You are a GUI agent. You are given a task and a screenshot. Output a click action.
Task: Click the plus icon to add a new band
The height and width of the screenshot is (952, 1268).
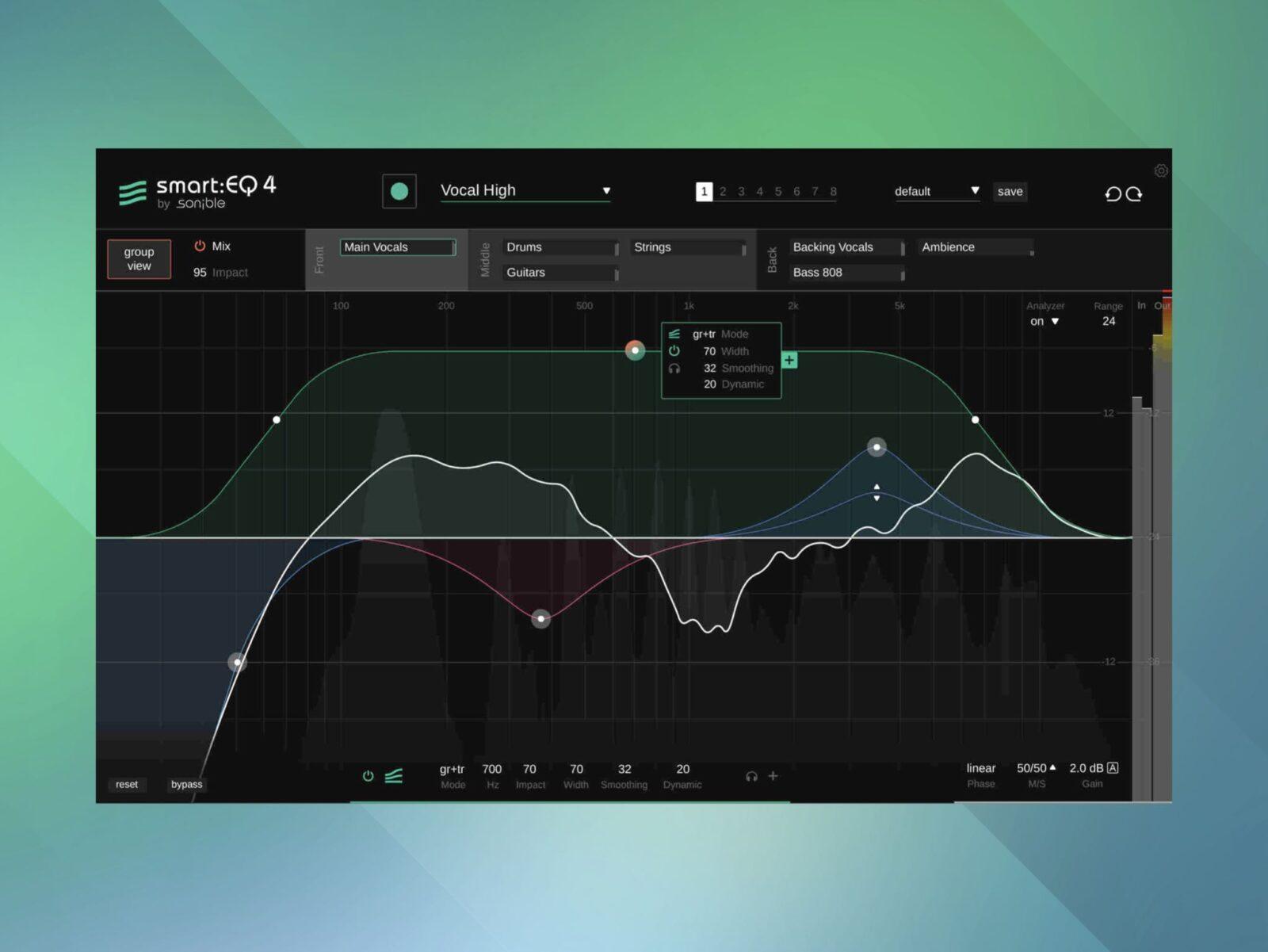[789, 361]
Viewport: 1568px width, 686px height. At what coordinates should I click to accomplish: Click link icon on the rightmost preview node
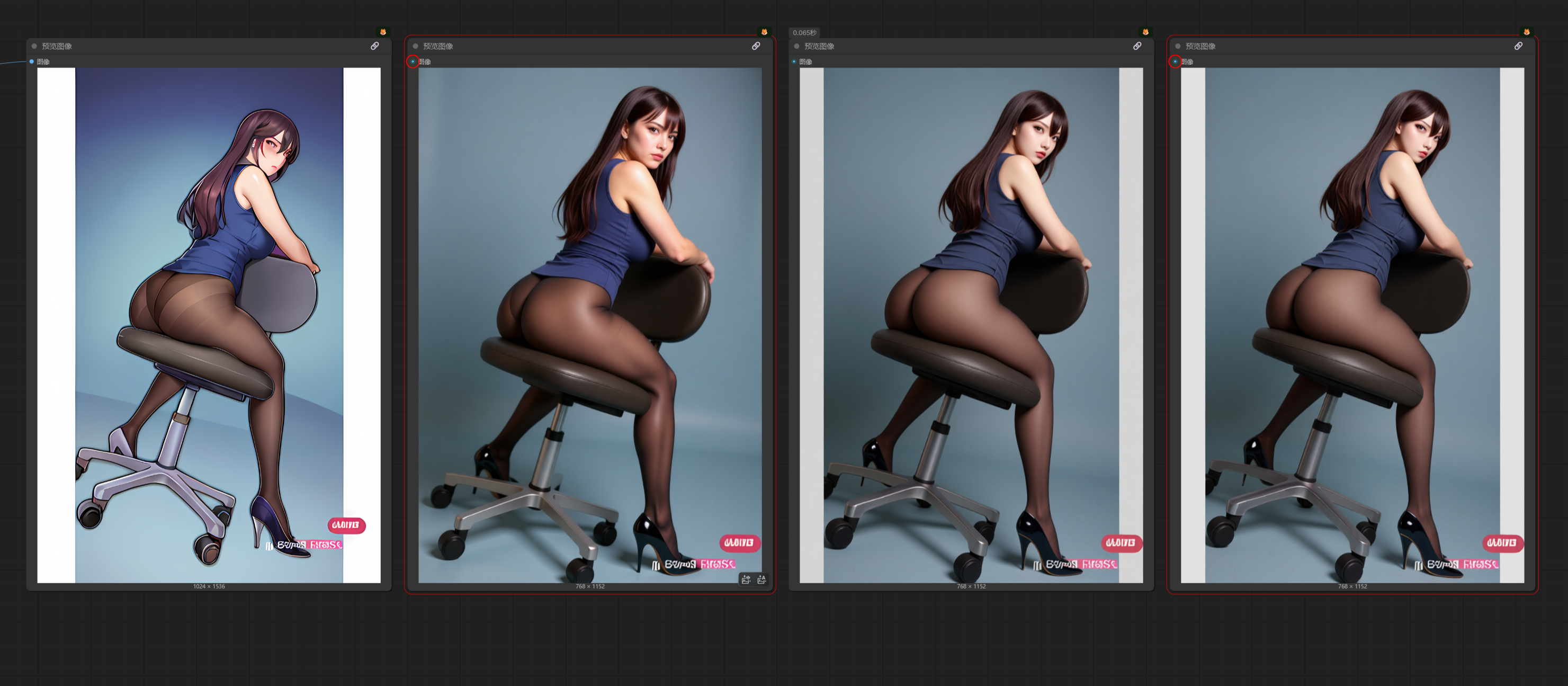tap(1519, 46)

+ + + + + + +

### EXERCISE REQUIREMENTS
For each entry, copy the text exactly and leave out any image it carries.

### ANSWER SPACE
You are a GUI agent. You are given a task and a screenshot. Output a click action.
Task: Click the plus icon to add a new band
The height and width of the screenshot is (952, 1268).
[789, 361]
Viewport: 1568px width, 686px height. At what coordinates should I click to accomplish: Click link icon on the rightmost preview node
tap(1519, 46)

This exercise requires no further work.